### Information supplied ###

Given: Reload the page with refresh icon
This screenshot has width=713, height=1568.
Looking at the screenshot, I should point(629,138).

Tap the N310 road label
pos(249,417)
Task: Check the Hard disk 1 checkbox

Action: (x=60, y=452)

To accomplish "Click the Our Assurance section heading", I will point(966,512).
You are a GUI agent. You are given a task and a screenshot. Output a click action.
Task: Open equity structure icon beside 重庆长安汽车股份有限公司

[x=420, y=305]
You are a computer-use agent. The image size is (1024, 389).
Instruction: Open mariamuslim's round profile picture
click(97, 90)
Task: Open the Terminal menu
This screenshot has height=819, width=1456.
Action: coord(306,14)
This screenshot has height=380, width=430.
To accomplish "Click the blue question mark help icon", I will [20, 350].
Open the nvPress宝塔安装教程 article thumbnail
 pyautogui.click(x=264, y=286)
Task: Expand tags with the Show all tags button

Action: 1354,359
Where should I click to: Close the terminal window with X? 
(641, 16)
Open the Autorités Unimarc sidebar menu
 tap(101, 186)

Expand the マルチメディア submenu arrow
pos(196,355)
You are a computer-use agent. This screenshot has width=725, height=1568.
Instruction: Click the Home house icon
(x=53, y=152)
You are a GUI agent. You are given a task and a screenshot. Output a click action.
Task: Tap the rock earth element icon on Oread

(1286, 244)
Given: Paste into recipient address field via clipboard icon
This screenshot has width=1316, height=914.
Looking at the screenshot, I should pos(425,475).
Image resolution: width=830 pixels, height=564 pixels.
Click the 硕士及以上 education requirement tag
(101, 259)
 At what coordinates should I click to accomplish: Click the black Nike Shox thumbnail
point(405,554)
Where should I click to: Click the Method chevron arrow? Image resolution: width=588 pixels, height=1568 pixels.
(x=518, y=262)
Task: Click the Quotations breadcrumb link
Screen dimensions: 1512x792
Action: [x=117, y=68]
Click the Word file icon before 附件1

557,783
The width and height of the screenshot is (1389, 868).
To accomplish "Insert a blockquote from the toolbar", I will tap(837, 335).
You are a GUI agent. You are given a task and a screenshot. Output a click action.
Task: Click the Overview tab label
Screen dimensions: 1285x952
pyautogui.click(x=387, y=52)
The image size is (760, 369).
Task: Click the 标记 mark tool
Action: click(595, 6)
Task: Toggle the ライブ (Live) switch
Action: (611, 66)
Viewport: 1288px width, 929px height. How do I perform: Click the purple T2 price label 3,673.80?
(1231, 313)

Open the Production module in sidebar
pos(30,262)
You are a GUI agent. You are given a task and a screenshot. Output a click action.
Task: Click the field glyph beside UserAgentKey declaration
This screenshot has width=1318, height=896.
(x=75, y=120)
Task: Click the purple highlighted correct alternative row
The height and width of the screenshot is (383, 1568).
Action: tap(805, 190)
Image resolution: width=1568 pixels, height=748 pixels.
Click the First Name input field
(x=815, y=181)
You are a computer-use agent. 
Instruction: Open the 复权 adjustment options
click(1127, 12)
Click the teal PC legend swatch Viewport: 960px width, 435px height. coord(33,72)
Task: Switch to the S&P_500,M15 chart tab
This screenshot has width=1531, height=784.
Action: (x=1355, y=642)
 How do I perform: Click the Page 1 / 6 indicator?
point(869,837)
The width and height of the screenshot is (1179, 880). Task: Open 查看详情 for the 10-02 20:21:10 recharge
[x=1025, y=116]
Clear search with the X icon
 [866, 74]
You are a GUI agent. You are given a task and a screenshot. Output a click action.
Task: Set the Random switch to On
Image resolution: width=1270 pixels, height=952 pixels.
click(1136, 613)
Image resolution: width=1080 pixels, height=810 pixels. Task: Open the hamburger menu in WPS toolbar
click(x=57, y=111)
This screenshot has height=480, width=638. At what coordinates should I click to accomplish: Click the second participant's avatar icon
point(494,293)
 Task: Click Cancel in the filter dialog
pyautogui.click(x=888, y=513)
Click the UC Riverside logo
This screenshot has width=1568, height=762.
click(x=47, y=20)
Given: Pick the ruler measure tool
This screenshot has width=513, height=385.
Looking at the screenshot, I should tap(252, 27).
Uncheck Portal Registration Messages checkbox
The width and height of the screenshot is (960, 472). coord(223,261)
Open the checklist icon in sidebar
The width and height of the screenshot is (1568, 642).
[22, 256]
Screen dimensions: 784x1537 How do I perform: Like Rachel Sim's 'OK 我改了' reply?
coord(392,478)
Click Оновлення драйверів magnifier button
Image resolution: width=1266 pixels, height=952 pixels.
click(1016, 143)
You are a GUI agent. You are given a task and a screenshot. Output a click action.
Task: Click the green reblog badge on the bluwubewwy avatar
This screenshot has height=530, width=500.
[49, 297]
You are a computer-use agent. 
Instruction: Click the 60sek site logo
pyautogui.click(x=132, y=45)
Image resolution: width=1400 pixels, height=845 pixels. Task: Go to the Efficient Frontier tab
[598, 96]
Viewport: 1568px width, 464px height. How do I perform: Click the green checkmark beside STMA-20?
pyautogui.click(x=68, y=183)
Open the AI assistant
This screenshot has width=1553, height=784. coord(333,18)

###

Please revise the entries above so that "GUI agent" becomes "UI agent" wherever it occurs, and leave everything else unchanged.

* **The result**
Given: Reload the page with refresh icon
This screenshot has width=713, height=1568.
Looking at the screenshot, I should point(629,138).

Tap the N310 road label
pos(249,417)
Task: Check the Hard disk 1 checkbox

Action: (x=60, y=452)

To accomplish "Click the Our Assurance section heading", I will point(966,512).
You are a UI agent. You are given a task and a screenshot. Output a click action.
Task: Open equity structure icon beside 重庆长安汽车股份有限公司

[x=420, y=305]
You are a computer-use agent. The image size is (1024, 389).
Instruction: Open mariamuslim's round profile picture
click(97, 90)
Task: Open the Terminal menu
This screenshot has height=819, width=1456.
Action: coord(306,14)
This screenshot has height=380, width=430.
To accomplish "Click the blue question mark help icon", I will [20, 350].
Open the nvPress宝塔安装教程 article thumbnail
 pyautogui.click(x=264, y=286)
Task: Expand tags with the Show all tags button

Action: 1354,359
Where should I click to: Close the terminal window with X? 
(641, 16)
Open the Autorités Unimarc sidebar menu
 tap(101, 186)

Expand the マルチメディア submenu arrow
pos(196,355)
You are a computer-use agent. This screenshot has width=725, height=1568.
Instruction: Click the Home house icon
(x=53, y=152)
You are a UI agent. You are given a task and a screenshot. Output a click action.
Task: Tap the rock earth element icon on Oread

(1286, 244)
Given: Paste into recipient address field via clipboard icon
This screenshot has width=1316, height=914.
Looking at the screenshot, I should pos(425,475).
Image resolution: width=830 pixels, height=564 pixels.
Click the 硕士及以上 education requirement tag
(101, 259)
 At what coordinates should I click to accomplish: Click the black Nike Shox thumbnail
point(405,554)
Where should I click to: Click the Method chevron arrow? Image resolution: width=588 pixels, height=1568 pixels.
(x=518, y=262)
Task: Click the Quotations breadcrumb link
Screen dimensions: 1512x792
Action: [x=117, y=68]
Click the Word file icon before 附件1

557,783
The width and height of the screenshot is (1389, 868).
To accomplish "Insert a blockquote from the toolbar", I will tap(837, 335).
You are a UI agent. You are given a task and a screenshot. Output a click action.
Task: Click the Overview tab label
Screen dimensions: 1285x952
pyautogui.click(x=387, y=52)
The image size is (760, 369).
Task: Click the 标记 mark tool
Action: click(595, 6)
Task: Toggle the ライブ (Live) switch
Action: (611, 66)
Viewport: 1288px width, 929px height. How do I perform: Click the purple T2 price label 3,673.80?
(1231, 313)

Open the Production module in sidebar
pos(30,262)
You are a UI agent. You are given a task and a screenshot. Output a click action.
Task: Click the field glyph beside UserAgentKey declaration
This screenshot has width=1318, height=896.
(x=75, y=120)
Task: Click the purple highlighted correct alternative row
The height and width of the screenshot is (383, 1568).
Action: tap(805, 190)
Image resolution: width=1568 pixels, height=748 pixels.
Click the First Name input field
(x=815, y=181)
You are a computer-use agent. 
Instruction: Open the 复权 adjustment options
click(1127, 12)
Click the teal PC legend swatch Viewport: 960px width, 435px height. coord(33,72)
Task: Switch to the S&P_500,M15 chart tab
This screenshot has width=1531, height=784.
Action: (x=1355, y=642)
 How do I perform: Click the Page 1 / 6 indicator?
point(869,837)
The width and height of the screenshot is (1179, 880). Task: Open 查看详情 for the 10-02 20:21:10 recharge
[x=1025, y=116]
Clear search with the X icon
 [866, 74]
You are a UI agent. You are given a task and a screenshot. Output a click action.
Task: Set the Random switch to On
Image resolution: width=1270 pixels, height=952 pixels.
click(1136, 613)
Image resolution: width=1080 pixels, height=810 pixels. Task: Open the hamburger menu in WPS toolbar
click(x=57, y=111)
This screenshot has height=480, width=638. At what coordinates should I click to accomplish: Click the second participant's avatar icon
point(494,293)
 Task: Click Cancel in the filter dialog
pyautogui.click(x=888, y=513)
Click the UC Riverside logo
This screenshot has width=1568, height=762.
click(x=47, y=20)
Given: Pick the ruler measure tool
This screenshot has width=513, height=385.
Looking at the screenshot, I should tap(252, 27).
Uncheck Portal Registration Messages checkbox
The width and height of the screenshot is (960, 472). coord(223,261)
Open the checklist icon in sidebar
The width and height of the screenshot is (1568, 642).
[22, 256]
Screen dimensions: 784x1537 How do I perform: Like Rachel Sim's 'OK 我改了' reply?
coord(392,478)
Click Оновлення драйверів magnifier button
Image resolution: width=1266 pixels, height=952 pixels.
click(1016, 143)
You are a UI agent. You are given a task and a screenshot. Output a click action.
Task: Click the green reblog badge on the bluwubewwy avatar
This screenshot has height=530, width=500.
[49, 297]
You are a computer-use agent. 
Instruction: Click the 60sek site logo
pyautogui.click(x=132, y=45)
Image resolution: width=1400 pixels, height=845 pixels. Task: Go to the Efficient Frontier tab
[598, 96]
Viewport: 1568px width, 464px height. How do I perform: Click the green checkmark beside STMA-20?
pyautogui.click(x=68, y=183)
Open the AI assistant
This screenshot has width=1553, height=784. coord(333,18)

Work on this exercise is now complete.